## WORK INSTRUCTION
Which lines below mention "will"? Pick each one out.

## ENTRIES PROVIDED
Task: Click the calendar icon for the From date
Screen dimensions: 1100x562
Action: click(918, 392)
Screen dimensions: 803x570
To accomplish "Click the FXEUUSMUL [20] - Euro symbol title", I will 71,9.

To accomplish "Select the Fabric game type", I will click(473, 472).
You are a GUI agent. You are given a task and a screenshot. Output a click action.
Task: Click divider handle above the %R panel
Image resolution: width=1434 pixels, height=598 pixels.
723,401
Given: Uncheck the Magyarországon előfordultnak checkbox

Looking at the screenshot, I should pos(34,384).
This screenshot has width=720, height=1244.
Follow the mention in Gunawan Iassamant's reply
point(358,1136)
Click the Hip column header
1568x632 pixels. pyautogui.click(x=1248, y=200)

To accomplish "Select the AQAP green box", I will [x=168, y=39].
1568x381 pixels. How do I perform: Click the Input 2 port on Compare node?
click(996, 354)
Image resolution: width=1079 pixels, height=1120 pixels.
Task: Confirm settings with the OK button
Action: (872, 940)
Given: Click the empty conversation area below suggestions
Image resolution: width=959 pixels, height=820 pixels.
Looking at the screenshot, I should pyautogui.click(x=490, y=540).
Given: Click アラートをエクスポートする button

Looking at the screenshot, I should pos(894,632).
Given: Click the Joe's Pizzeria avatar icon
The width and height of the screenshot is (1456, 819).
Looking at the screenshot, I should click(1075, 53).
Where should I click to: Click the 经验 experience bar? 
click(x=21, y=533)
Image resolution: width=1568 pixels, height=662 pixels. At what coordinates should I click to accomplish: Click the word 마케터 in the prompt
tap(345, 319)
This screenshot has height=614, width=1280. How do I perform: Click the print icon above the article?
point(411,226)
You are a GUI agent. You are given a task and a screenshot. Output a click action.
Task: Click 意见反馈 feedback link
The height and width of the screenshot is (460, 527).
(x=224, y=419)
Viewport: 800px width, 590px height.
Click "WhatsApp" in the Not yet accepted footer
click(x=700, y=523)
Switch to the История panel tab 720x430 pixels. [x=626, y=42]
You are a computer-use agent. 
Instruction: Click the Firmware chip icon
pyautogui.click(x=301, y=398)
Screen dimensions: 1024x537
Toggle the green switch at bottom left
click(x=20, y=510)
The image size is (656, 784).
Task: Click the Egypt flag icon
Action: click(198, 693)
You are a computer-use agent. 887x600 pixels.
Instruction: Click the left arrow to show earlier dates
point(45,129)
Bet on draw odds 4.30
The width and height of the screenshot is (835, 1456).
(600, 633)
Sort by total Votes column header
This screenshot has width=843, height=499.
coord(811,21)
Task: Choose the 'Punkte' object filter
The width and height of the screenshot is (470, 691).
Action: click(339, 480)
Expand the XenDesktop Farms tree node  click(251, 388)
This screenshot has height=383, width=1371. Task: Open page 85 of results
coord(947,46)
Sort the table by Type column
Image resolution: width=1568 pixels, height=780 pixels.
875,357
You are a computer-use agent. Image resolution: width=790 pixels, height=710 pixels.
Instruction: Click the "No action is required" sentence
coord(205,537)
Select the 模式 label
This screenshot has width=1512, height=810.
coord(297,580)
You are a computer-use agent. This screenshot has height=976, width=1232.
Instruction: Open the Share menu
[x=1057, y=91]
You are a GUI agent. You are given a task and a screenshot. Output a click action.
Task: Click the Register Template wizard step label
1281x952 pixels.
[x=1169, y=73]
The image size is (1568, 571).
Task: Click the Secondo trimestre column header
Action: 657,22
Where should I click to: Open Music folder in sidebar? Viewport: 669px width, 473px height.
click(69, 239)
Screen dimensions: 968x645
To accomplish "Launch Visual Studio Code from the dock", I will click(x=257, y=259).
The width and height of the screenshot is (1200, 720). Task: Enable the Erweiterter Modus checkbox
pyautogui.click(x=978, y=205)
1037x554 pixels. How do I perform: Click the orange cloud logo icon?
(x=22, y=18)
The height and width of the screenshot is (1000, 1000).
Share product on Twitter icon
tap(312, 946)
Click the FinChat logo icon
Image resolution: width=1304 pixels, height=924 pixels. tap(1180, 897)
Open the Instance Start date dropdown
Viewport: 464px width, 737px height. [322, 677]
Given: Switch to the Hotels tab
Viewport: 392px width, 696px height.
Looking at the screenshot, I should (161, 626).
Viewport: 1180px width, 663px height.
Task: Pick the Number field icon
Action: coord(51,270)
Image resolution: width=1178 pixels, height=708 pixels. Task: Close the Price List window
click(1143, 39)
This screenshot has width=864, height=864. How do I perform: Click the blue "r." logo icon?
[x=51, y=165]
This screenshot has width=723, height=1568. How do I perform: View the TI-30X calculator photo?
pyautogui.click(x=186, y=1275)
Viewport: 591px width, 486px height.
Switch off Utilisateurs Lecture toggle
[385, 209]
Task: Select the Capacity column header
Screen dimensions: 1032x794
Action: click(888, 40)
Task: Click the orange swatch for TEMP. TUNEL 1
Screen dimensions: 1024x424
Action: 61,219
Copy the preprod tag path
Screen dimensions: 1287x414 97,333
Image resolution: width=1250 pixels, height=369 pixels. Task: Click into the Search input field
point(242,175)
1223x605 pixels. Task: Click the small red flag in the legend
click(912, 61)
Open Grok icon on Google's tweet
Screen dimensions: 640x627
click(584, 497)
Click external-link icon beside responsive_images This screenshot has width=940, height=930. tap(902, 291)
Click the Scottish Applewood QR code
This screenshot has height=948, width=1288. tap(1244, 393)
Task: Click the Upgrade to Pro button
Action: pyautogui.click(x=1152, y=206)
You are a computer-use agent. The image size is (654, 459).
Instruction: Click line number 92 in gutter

## WRITTEN SOLUTION
To accomplish "Click the FXEUUSMUL [20] - Euro symbol title", I will 71,9.
To accomplish "Select the Fabric game type", I will click(473, 472).
To accomplish "Select the AQAP green box", I will [x=168, y=39].
To accomplish "Launch Visual Studio Code from the dock", I will click(x=257, y=259).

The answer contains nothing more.